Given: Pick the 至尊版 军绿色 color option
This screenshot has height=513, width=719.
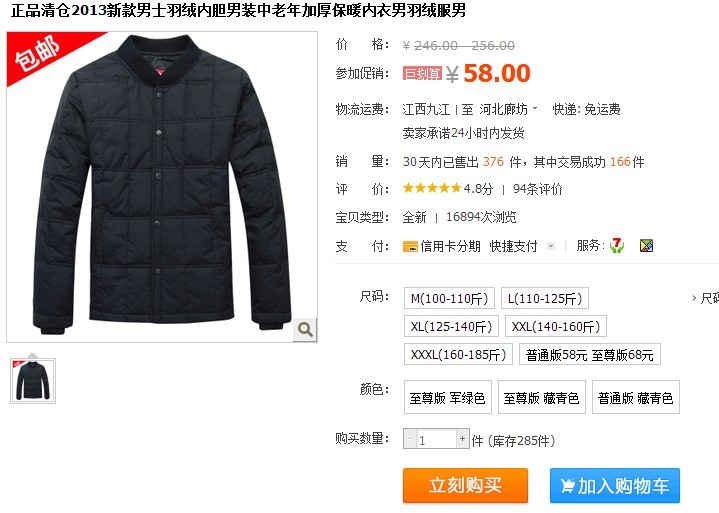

------------------------

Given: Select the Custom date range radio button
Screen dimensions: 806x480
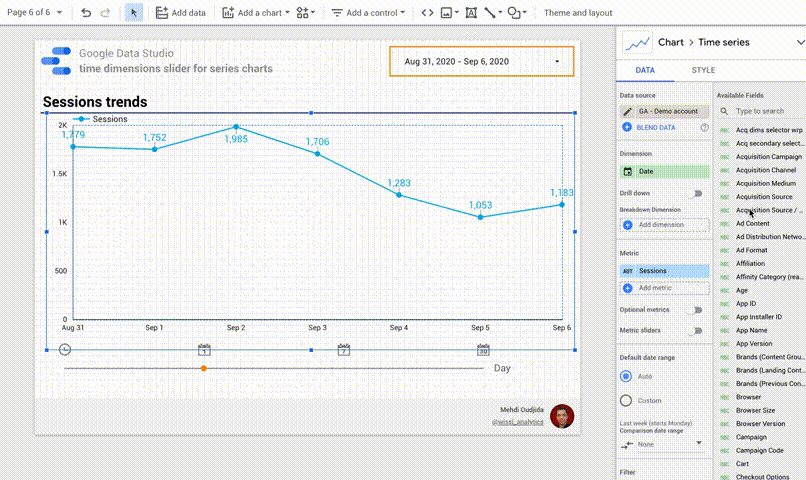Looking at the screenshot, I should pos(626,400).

------------------------

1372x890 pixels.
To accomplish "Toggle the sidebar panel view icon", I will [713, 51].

------------------------

◆ **WORK INSTRUCTION**:
Starting at the line with "Given: Pick the 至尊版 军绿色 color option" and ending at the line with "This screenshot has height=513, width=719.", print each line of the listing above exactly, with no other lines.

◆ **TASK RESPONSE**:
Given: Pick the 至尊版 军绿色 color option
This screenshot has height=513, width=719.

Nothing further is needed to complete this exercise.